685. Demokrasi sebagai Alat Penjajahan

"Either you accept our offer of carpet of gold, or we bury you under carpet of bomb." ("Anda terima tawaran kami, dan hidup di atas karpet emas, atau jika tidak, Anda akan kami kubur di bawah karpet bom" ). Kalimat di atas adalah bahasa diplomasi yang dipilih Amerika untuk delegasi Thaliban saat berunding di Berlin, Jerman, sebelum mereka membombardir Afghanistan. Cuplikan itu dikutib oleh Jean-Charles Brisard dalam bukunya, Ben Laden, the Forbidden Truth. Kalimat seperti itu ternyata tidak membuat Thaliban surut dari pendirian awal. Dan ternyata Thaliban harus mengakui kebenaran ancaman Amerika tersebut, Afghanistan dikubur di bawah karpet bom. Apa sesungguhnya yang dicari oleh Amerika?

Afghanistan memang amat menggiurkan. Selain memiliki cadangan minyak dan gas yang cukup besar dan belum diekplorasi, negeri yang terlihat tandus ini juga satu-satunya negara harapan Amerika untuk menjadi saluran pipa minyak yang akan dibangun untuk menyedot minyak dan gas dari Asia tengah (Turkemenistan, Uzbekistan dan Kazakistan) yang, menurut para ahli, depositnya mencapai 50 billion barel. Cadangan minyak ini nantinya dibawa ke laut India melalui Pakistan.
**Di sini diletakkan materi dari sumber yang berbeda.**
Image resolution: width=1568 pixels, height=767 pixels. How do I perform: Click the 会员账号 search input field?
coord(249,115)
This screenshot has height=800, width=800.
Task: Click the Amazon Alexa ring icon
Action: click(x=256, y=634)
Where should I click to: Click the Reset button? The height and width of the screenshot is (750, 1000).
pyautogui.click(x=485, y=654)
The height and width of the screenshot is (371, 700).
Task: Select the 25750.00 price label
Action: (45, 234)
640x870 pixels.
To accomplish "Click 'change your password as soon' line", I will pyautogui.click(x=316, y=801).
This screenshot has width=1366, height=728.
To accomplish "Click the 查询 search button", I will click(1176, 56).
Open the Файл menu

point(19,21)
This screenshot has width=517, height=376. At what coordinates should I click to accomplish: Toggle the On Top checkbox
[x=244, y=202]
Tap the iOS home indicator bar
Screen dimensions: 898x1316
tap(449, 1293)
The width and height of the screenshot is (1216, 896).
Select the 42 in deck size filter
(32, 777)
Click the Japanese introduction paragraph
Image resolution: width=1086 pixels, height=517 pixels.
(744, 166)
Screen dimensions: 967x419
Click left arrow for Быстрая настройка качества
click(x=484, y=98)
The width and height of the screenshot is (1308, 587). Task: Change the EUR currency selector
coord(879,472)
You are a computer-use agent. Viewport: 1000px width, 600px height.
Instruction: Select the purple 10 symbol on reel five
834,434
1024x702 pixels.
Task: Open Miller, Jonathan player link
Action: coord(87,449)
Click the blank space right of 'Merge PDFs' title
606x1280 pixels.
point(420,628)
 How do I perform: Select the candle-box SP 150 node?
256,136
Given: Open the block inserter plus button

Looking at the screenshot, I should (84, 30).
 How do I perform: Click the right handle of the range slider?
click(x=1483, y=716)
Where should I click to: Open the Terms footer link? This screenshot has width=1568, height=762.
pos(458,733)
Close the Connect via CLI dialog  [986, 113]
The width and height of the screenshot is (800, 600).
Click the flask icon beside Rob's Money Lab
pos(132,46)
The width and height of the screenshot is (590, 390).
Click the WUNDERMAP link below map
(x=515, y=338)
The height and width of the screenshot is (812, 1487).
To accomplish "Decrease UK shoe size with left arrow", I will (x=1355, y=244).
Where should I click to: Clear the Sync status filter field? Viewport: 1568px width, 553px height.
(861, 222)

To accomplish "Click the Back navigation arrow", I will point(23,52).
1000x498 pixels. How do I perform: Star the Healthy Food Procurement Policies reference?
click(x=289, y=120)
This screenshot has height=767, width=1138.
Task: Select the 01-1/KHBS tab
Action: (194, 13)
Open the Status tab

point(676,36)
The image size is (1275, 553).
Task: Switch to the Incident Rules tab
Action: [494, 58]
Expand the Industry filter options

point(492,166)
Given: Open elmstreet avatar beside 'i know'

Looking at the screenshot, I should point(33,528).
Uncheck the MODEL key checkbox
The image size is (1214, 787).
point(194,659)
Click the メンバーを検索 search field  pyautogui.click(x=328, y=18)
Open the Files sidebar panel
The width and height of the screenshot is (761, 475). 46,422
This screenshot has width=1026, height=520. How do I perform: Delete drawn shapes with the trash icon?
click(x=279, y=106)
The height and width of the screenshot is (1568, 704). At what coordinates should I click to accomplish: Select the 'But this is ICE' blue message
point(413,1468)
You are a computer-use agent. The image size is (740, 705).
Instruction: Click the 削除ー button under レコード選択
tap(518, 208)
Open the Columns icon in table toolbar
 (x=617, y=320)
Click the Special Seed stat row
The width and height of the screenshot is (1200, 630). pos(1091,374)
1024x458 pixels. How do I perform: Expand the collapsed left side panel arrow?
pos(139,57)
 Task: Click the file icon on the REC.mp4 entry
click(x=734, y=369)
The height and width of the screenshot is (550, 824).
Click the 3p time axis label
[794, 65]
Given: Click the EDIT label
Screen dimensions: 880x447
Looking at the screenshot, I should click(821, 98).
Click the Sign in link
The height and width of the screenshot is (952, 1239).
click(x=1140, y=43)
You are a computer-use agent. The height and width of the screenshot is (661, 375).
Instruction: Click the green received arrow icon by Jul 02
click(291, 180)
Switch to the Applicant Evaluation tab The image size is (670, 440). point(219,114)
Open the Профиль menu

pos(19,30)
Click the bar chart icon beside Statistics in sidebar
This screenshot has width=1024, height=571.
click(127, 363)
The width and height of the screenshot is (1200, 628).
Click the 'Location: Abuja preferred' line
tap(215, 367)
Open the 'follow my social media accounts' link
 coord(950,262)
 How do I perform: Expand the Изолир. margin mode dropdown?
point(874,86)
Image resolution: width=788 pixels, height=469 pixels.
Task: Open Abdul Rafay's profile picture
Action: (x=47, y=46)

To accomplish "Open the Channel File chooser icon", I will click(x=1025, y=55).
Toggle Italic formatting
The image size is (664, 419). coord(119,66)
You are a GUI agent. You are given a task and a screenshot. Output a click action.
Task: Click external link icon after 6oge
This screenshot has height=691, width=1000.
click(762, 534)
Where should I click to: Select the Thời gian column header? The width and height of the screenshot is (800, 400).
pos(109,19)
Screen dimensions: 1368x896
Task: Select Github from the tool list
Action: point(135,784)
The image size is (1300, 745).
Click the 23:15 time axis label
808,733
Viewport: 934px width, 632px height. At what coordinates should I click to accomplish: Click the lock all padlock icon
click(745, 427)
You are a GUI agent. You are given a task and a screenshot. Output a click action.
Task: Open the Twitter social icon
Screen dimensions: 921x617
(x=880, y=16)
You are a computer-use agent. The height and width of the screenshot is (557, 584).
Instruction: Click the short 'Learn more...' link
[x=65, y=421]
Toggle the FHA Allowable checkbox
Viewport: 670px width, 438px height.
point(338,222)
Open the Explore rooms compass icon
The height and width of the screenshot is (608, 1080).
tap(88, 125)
Dibandingkan dengan Saudi Arabia yang hanya memiliki 30 billion barel, dan sisanya saat ini entah tinggal berapa lagi, Afghanistan sungguh sebuah surga tersendiri buat Amerika. Minyak untuk Amerika. Itulah nampaknya kata kunci kedamaian di Afghanistan. Dan menanamkan demokrasi di Afghanistan itulah kata pembenaran Amerika Serikat, sebagai kampiun demokrasi di dunia.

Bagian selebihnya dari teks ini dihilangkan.